[Collected data]
# # # # # # #

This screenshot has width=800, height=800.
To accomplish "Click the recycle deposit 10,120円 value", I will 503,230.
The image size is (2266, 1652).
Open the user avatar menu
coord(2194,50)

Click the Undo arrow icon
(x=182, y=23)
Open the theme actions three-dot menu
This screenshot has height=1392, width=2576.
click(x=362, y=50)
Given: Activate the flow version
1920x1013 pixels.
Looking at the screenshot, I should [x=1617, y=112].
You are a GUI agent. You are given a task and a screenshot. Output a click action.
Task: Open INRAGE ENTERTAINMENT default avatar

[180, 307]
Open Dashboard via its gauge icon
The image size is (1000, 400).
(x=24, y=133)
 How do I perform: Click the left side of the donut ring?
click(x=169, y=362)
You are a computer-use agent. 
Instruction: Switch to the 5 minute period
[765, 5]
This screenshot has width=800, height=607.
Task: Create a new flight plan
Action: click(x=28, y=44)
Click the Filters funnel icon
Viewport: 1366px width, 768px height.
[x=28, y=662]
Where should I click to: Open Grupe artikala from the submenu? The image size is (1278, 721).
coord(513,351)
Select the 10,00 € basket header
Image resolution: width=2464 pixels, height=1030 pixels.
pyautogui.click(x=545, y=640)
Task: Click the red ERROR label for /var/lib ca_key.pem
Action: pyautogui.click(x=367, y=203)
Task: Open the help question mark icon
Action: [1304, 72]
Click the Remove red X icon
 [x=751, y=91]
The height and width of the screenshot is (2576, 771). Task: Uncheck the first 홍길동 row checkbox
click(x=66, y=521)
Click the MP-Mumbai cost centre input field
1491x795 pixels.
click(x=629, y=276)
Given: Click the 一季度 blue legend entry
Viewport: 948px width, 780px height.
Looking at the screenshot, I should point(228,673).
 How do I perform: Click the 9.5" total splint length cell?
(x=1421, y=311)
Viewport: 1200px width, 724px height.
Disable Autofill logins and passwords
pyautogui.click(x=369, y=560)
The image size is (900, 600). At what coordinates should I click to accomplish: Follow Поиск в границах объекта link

# # # # # # #

Your assignment: Each line above must be returned exactly as written.

Your response:
This screenshot has width=800, height=800.
To accomplish "Click the recycle deposit 10,120円 value", I will 503,230.
The image size is (2266, 1652).
Open the user avatar menu
coord(2194,50)

Click the Undo arrow icon
(x=182, y=23)
Open the theme actions three-dot menu
This screenshot has height=1392, width=2576.
click(x=362, y=50)
Given: Activate the flow version
1920x1013 pixels.
Looking at the screenshot, I should [x=1617, y=112].
You are a GUI agent. You are given a task and a screenshot. Output a click action.
Task: Open INRAGE ENTERTAINMENT default avatar

[180, 307]
Open Dashboard via its gauge icon
The image size is (1000, 400).
(x=24, y=133)
 How do I perform: Click the left side of the donut ring?
click(x=169, y=362)
You are a computer-use agent. 
Instruction: Switch to the 5 minute period
[765, 5]
This screenshot has width=800, height=607.
Task: Create a new flight plan
Action: click(x=28, y=44)
Click the Filters funnel icon
Viewport: 1366px width, 768px height.
[x=28, y=662]
Where should I click to: Open Grupe artikala from the submenu? The image size is (1278, 721).
coord(513,351)
Select the 10,00 € basket header
Image resolution: width=2464 pixels, height=1030 pixels.
pyautogui.click(x=545, y=640)
Task: Click the red ERROR label for /var/lib ca_key.pem
Action: pyautogui.click(x=367, y=203)
Task: Open the help question mark icon
Action: [1304, 72]
Click the Remove red X icon
 [x=751, y=91]
The height and width of the screenshot is (2576, 771). Task: Uncheck the first 홍길동 row checkbox
click(x=66, y=521)
Click the MP-Mumbai cost centre input field
1491x795 pixels.
click(x=629, y=276)
Given: Click the 一季度 blue legend entry
Viewport: 948px width, 780px height.
Looking at the screenshot, I should point(228,673).
 How do I perform: Click the 9.5" total splint length cell?
(x=1421, y=311)
Viewport: 1200px width, 724px height.
Disable Autofill logins and passwords
pyautogui.click(x=369, y=560)
The image size is (900, 600). At what coordinates should I click to accomplish: Follow Поиск в границах объекта link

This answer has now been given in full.